What is the issue?
Marine Protected Areas (MPAs) – areas of the ocean set aside for long-term conservation aims – are the only mainstream conservation-focussed, area-based measure to increase the quality and extent of ocean protection. MPAs and their network offer nature-based solution to support global efforts towards climate change adaptation and mitigation.
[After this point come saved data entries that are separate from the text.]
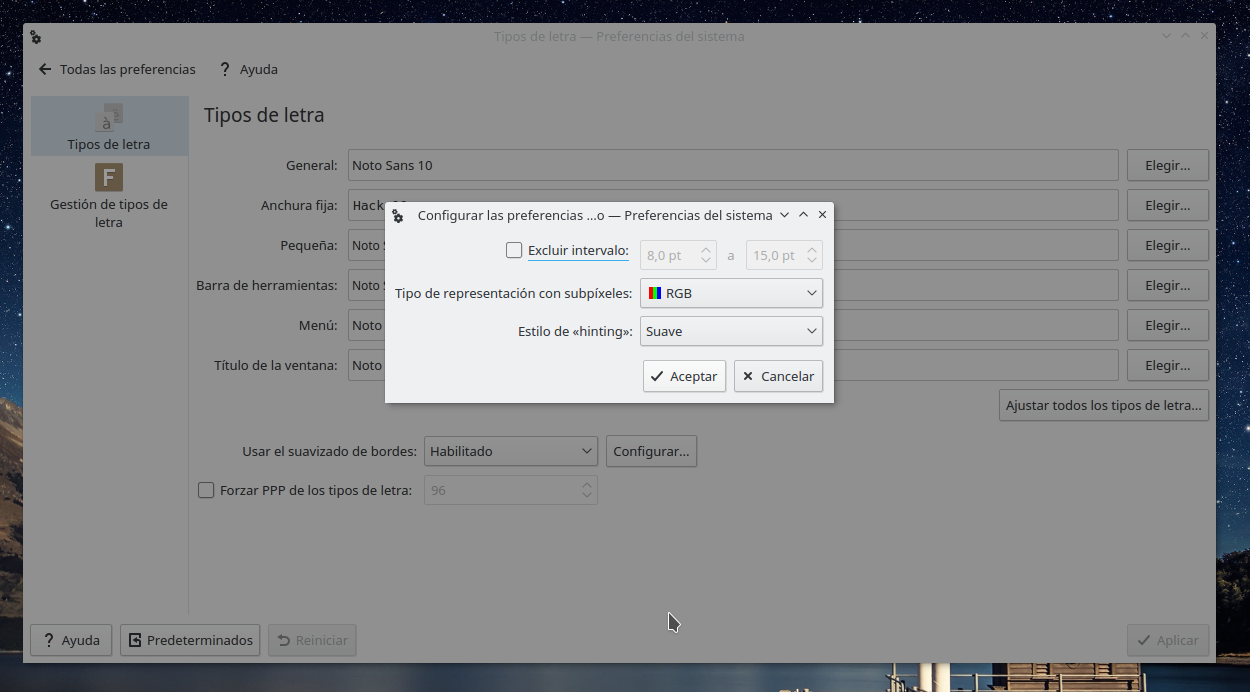
Task: Go back to Todas las preferencias
Action: (x=117, y=69)
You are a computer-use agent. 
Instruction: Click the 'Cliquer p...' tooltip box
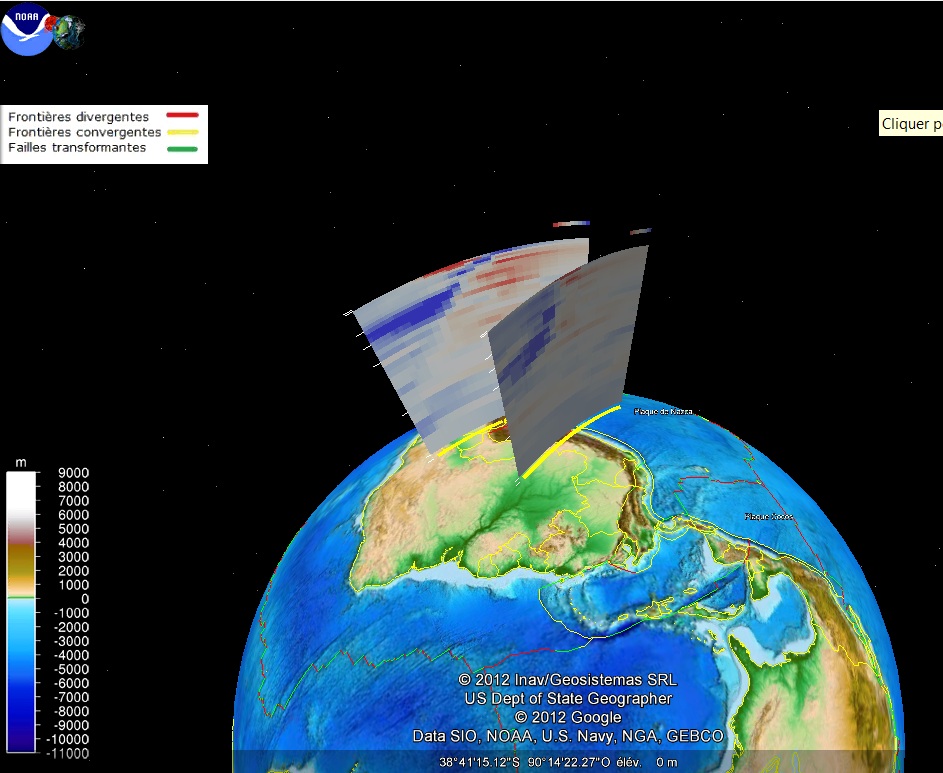pyautogui.click(x=910, y=124)
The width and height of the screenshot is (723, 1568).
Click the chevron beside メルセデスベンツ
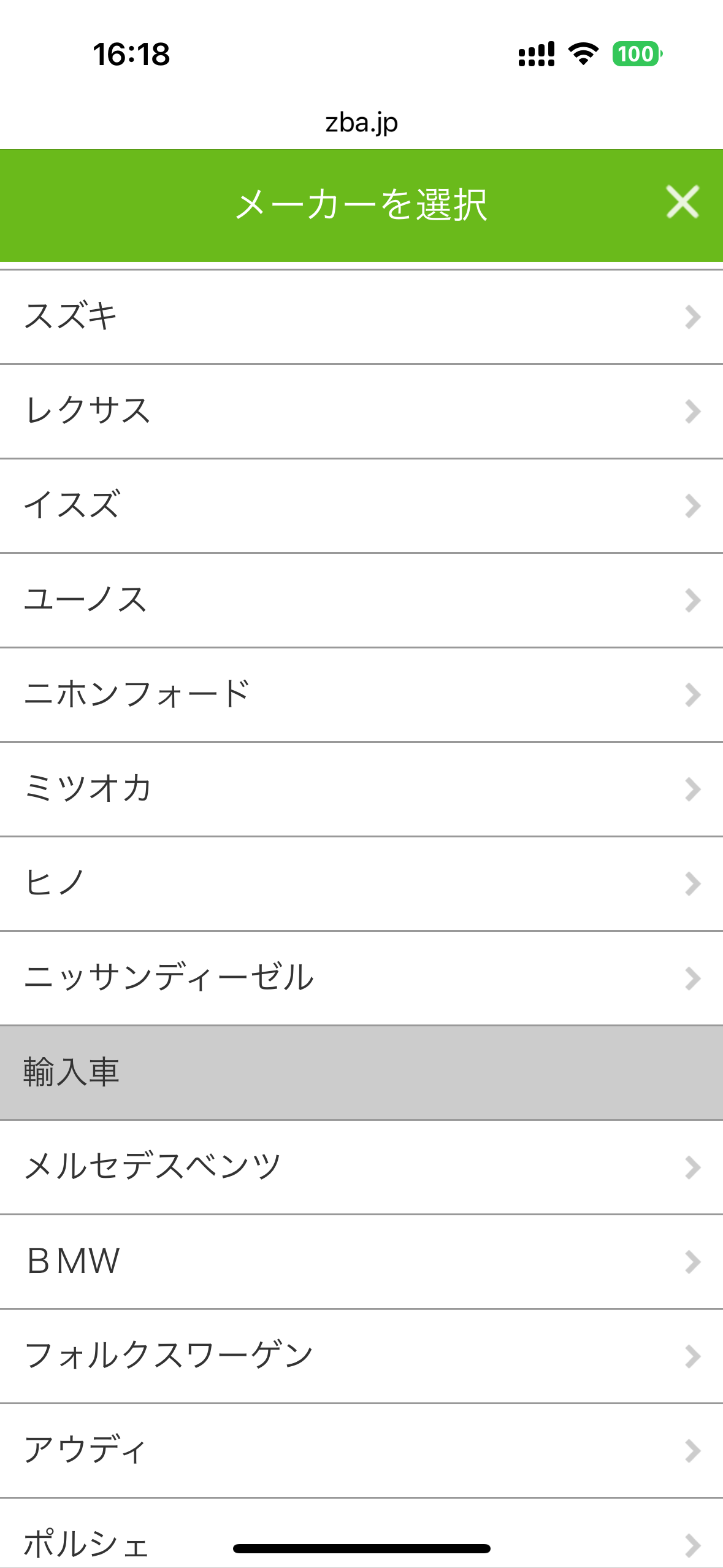point(692,1167)
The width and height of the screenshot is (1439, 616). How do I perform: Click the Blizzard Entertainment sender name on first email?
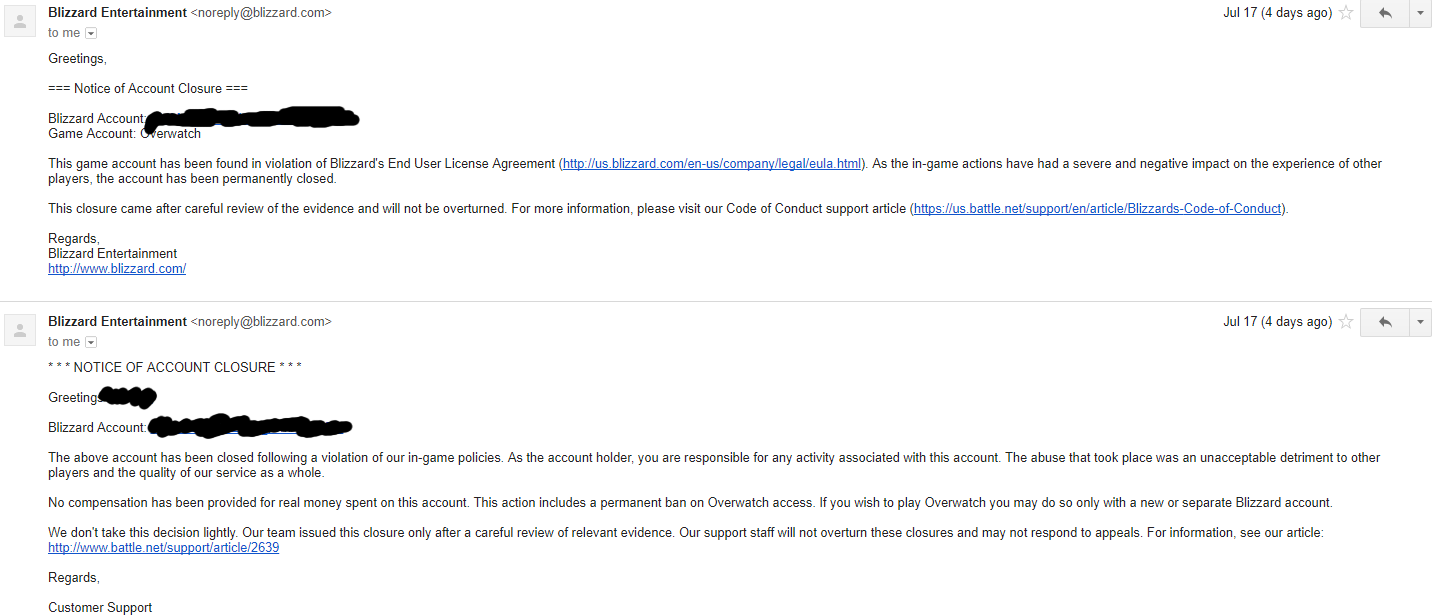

MPAs – such as Cook Islands Marine Park and Papahānaumokuākea Marine National Monument in the US – currently cover about 6.35% of the ocean. However only just over 1.89% of that area is covered by exclusively no-take MPAs that do not allow any fishing, mining, drilling, or other extractive activities. This is far from the commitments of States made in relation to the Convention on Biological Diversity’s (CBD) Aichi Target 11 of 10% MPA coverage by 2020, and even further from the recommendations made at the IUCN World Parks Congress 2014 that at least 30% no-take MPA coverage worldwide is needed.
Most existing MPAs do not have enough human and financial resources to properly implement conservation and management measures. Added to this critical situation is a spatial disparity: seven countries have established around 80% of the surface of the MPAs in the ocean. The high seas, covering over half the Earth, still lack a framework through which MPAs can be established.
Lack of strictly and permanently protected MPAs limits our ability to support climate change adaptation and mitigation. However, to reduce the overall climate change impacts on oceans, such as ocean warming, substantial cuts in greenhouse gas emissions are still urgently needed.